The Shop / David Zwirner / Hong Kong / Mar 20 – May 6 /

Stepping out of the elevator at David Zwirner Hong Kong, you’d be forgiven for thinking you were in the wrong location. What lies before you is an old-fashioned umbrella shop – the kind more commonly seen at street level in Hong Kong. The shop is stuffed to the gills with brollies, Chinese lanterns, manuals, books, a replica of Van Gogh’s The Starry Night. It’s a delight to peruse. All items are for sale. 

Installation view. Courtesy David Zwirner Hong Kong.


Is the installation a commentary on the idea of art? An attempt to elevate the umbrella from a banal, everyday object to art by situating it in a different setting? Its creator, Thai artist Rirkrit Tiravanija, has said that Duchamp’s Fountain is his favourite art piece. 

Tiravanija is a master at using everyday experiences such as eating and playing to shed light on how the personal is also the political, and how art is a part of the everyday. He is perhaps best known for exhibitions involving food, such as Untitled (Pad Thai), where he served the popular Thai dish to gallery-goers to highlight its autocratic origins – it was invented by then prime minister Plaek Phibunsongkhram in the 1930s as part of a nationalist campaign. At The Shop, Tiravanija turns his gaze to a politically charged object. 

The umbrella is a device to protect oneself from the rain or the sun. But in modern-day Hong Kong, an umbrella isn’t just an umbrella. In fact, it stopped being that during the 2014 protests, when it was used as a makeshift shield against tear gas and pepper spray.
Here, a machine airs a Cantonese recording of a chapter from Death’s End, the third book in Chinese science-fiction author Liu Cixin’s The Three-Body Problem trilogy. The narrator tells the story of how a spinning umbrella protects a princess from being disappeared by her power-hungry brother. 

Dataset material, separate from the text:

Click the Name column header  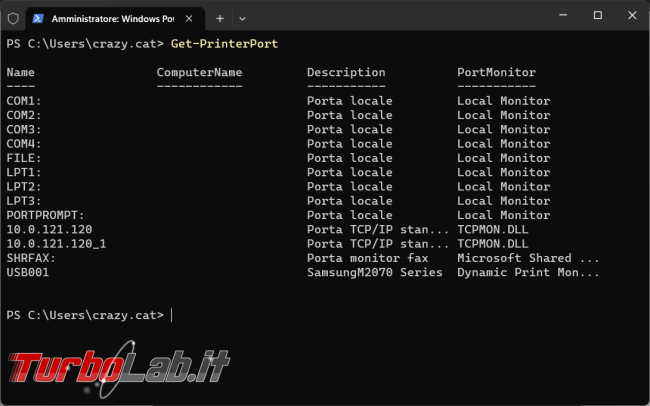(x=20, y=73)

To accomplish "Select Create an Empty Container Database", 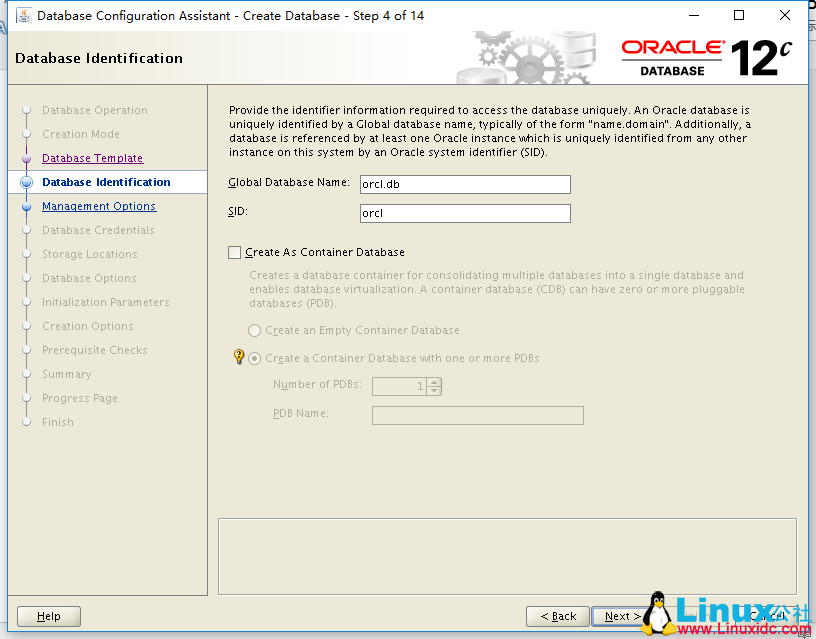I will [x=254, y=330].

Installation view. Courtesy David Zwirner Hong Kong.


The theme of disappearance continues in the next space, revealed via a nifty automatic sliding door at the back of the brolly shop, which is austere, stripped of the visual richness and spontaneity that came before. A few robotic vacuum cleaners sweep across the carpeted floor, tracing the Chinese characters for “dark forest”, the title of the second book in the trilogy. The book’s plot revolves around a group of extra-terrestrials trying to eliminate the human race and claim Earth as their own. In Tiravanija’s work, the Chinese characters disappear as viewers walk across the space, then reappear again, in an endless loop. 

Downstairs, 3D printers create what look like poorly formed architectural models but are in fact broken umbrellas, their blazing red hue making them looking all the more forlorn. There is also an AR component: as you pan your phone around the gallery, black mutilated umbrellas are suspended in mid-air, one of them so close that it feels like it’s grazing your body. The spinning umbrella that provides protection has transformed into a battered, useless object.

Installation view. Courtesy David Zwirner Hong Kong.


The only way out of the gallery is through the way in. As one re-enters the robo vacuum-filled space and the brolly shop, it almost feels like going back in time. What has disappeared? What has been lost? Has the brolly shop already been relegated to the past?